BRIEF ▸ Reproduce the listing from the line with "has height=600, width=987." to the line with "value-label: 42,53% is", swapping "screenshot" for "screen capture" and leaving everything else unchanged. Omit the pictures.

○ ○ ○ ○ ○

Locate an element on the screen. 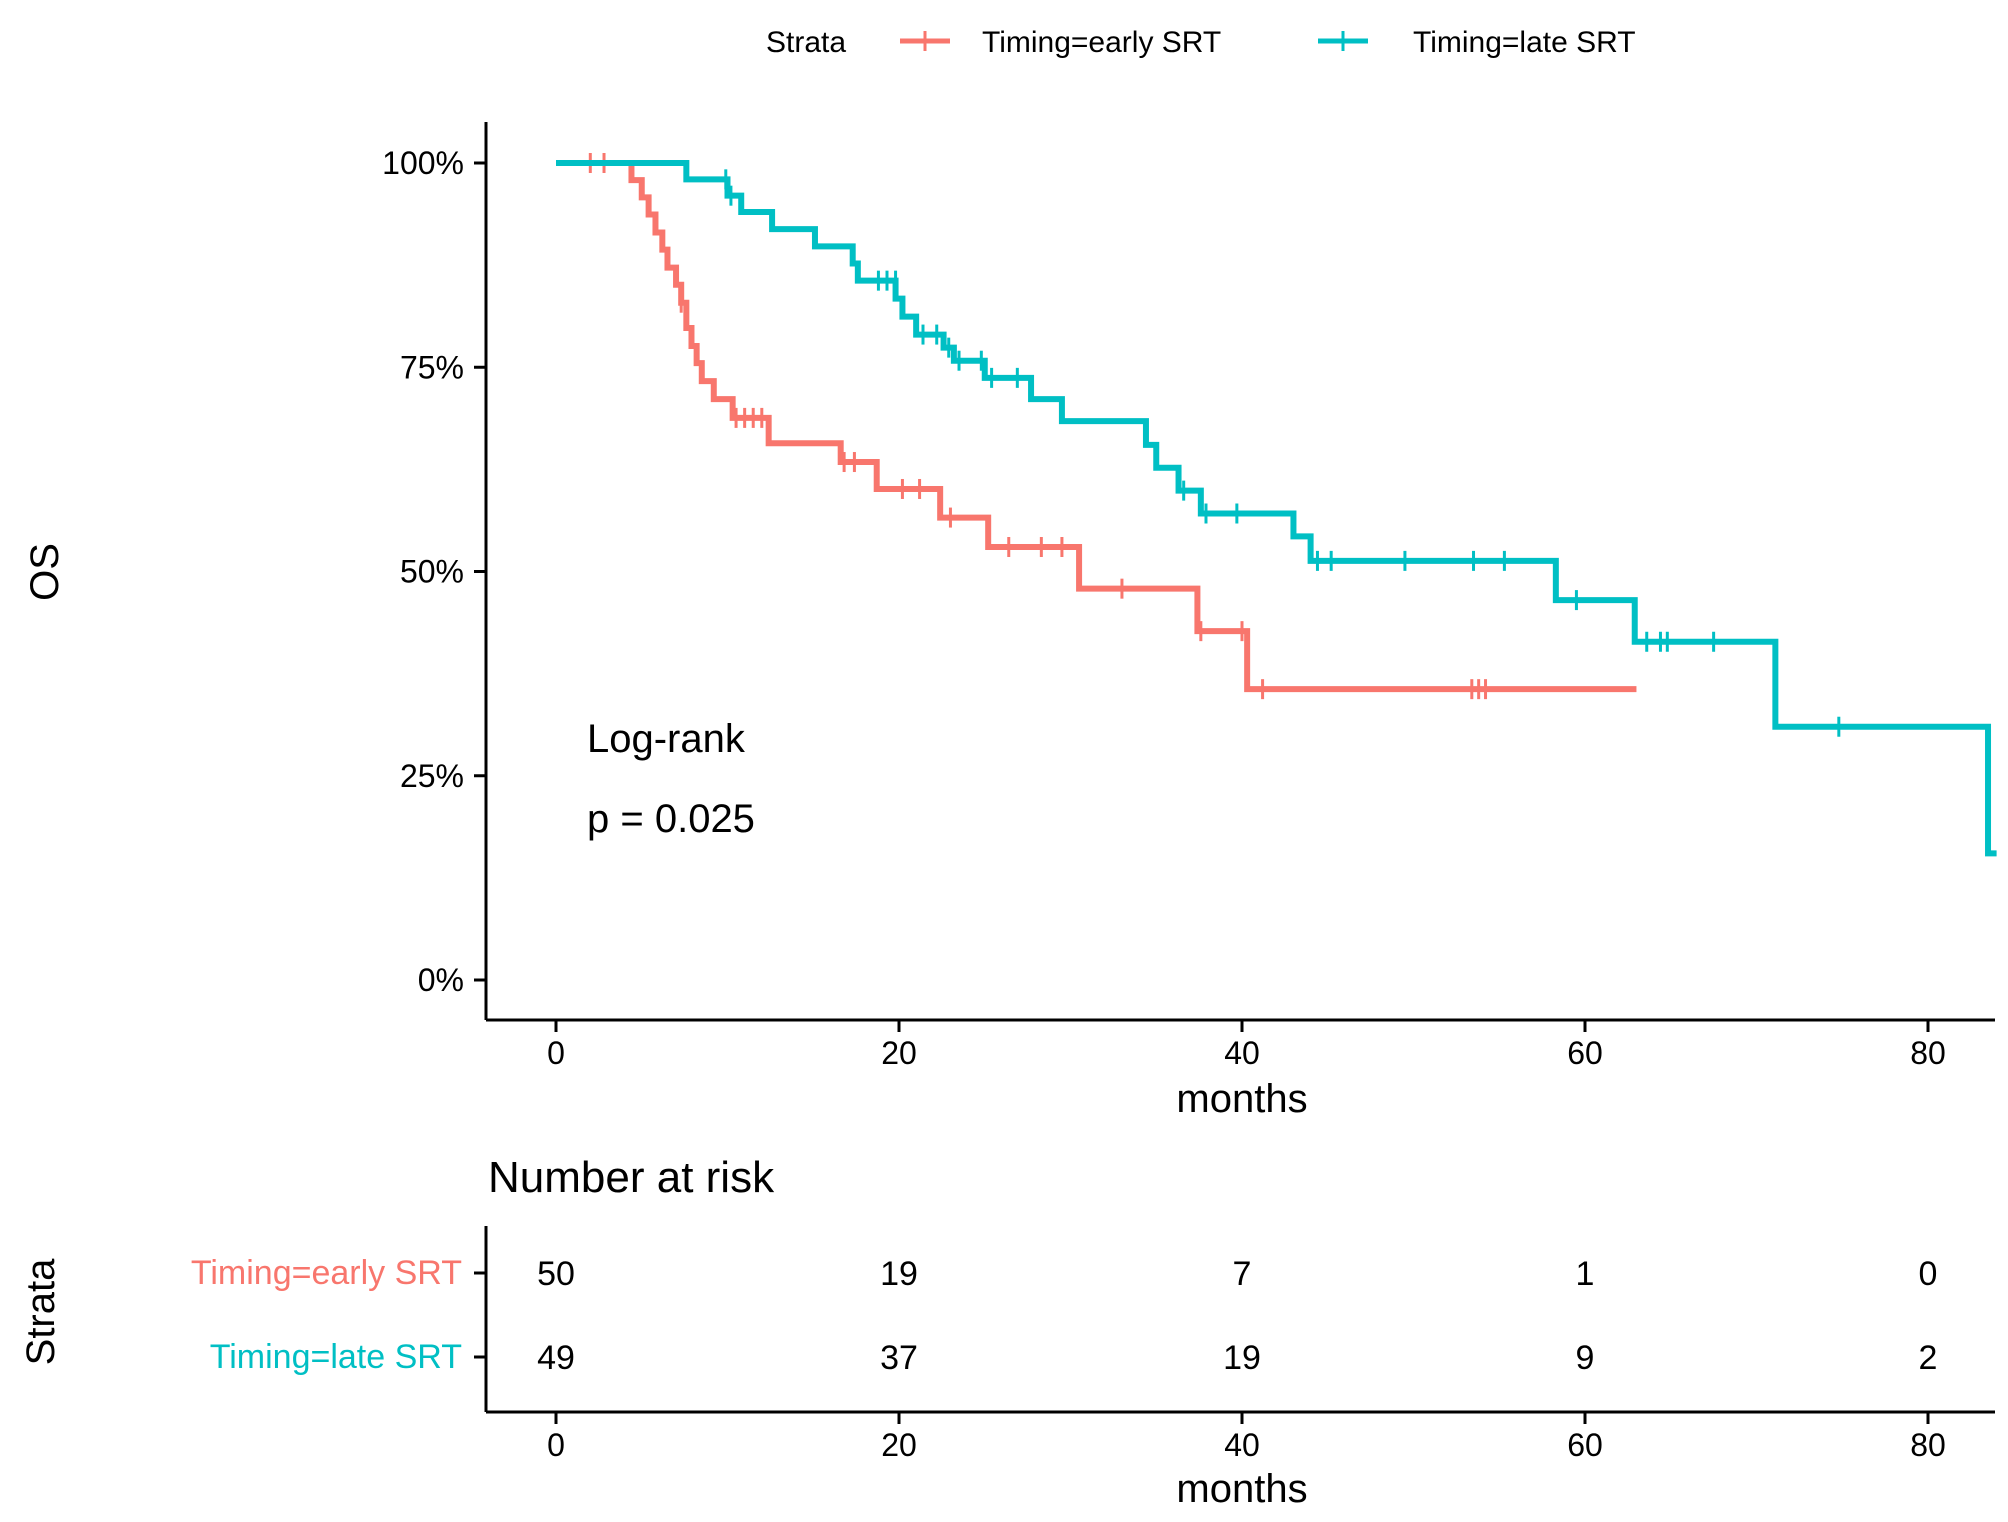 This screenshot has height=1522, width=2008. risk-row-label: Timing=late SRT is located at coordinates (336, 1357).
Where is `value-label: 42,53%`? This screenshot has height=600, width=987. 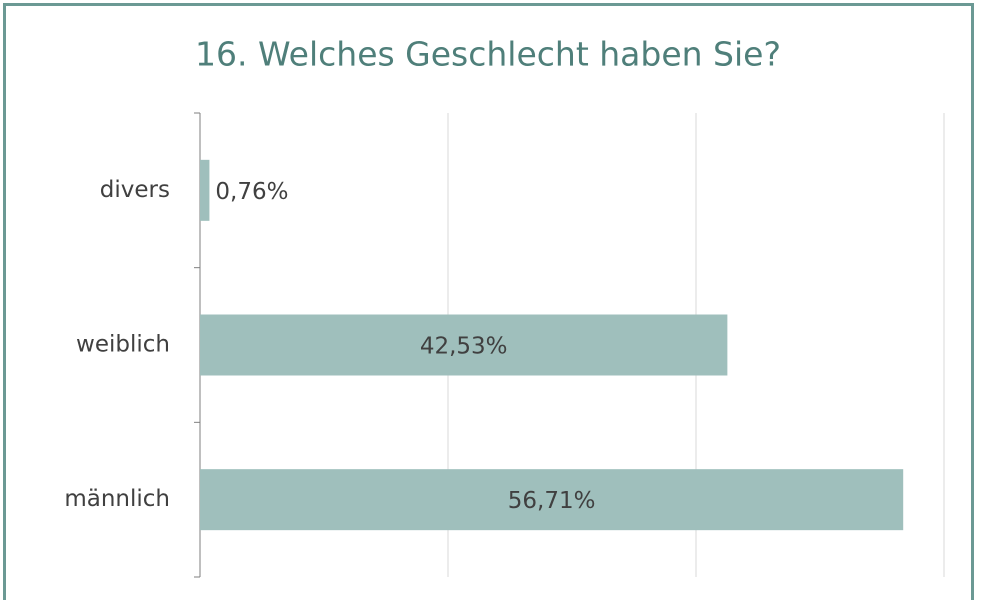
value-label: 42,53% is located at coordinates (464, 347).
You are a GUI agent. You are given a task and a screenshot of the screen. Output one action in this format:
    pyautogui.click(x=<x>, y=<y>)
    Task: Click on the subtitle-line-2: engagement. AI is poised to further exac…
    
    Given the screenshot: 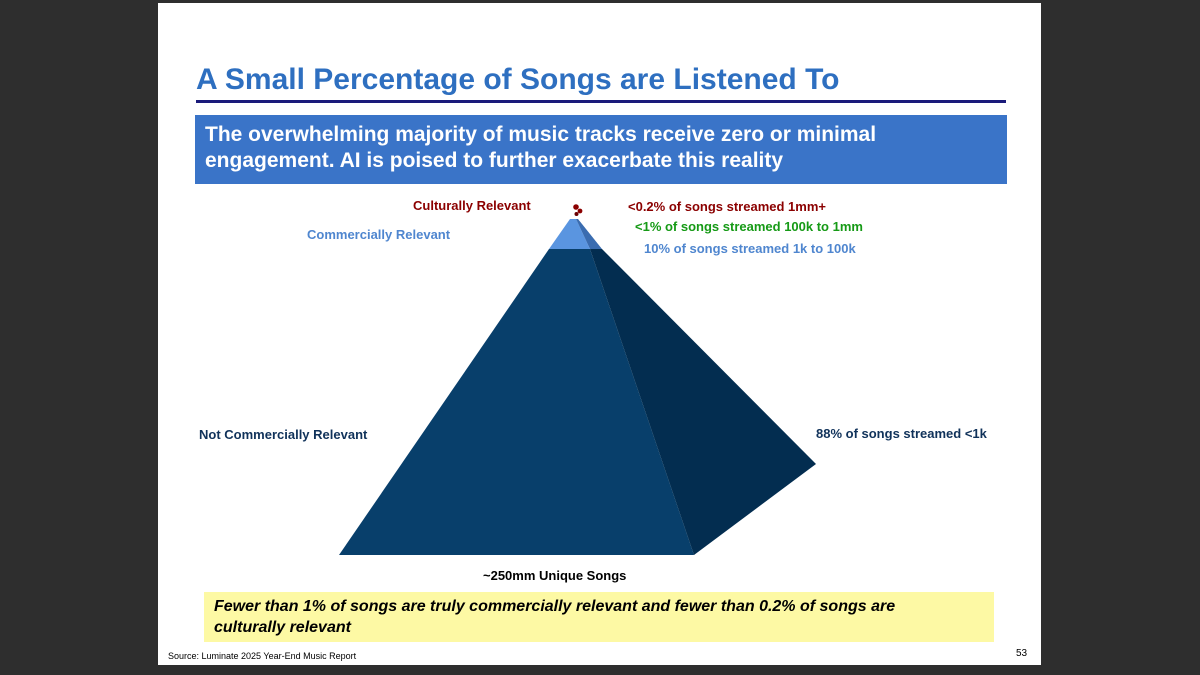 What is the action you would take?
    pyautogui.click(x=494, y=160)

○ ○ ○ ○ ○

WRITTEN ANSWER ▸
Where is `value-label: 42,53%`? This screen capture has height=600, width=987. 
value-label: 42,53% is located at coordinates (464, 347).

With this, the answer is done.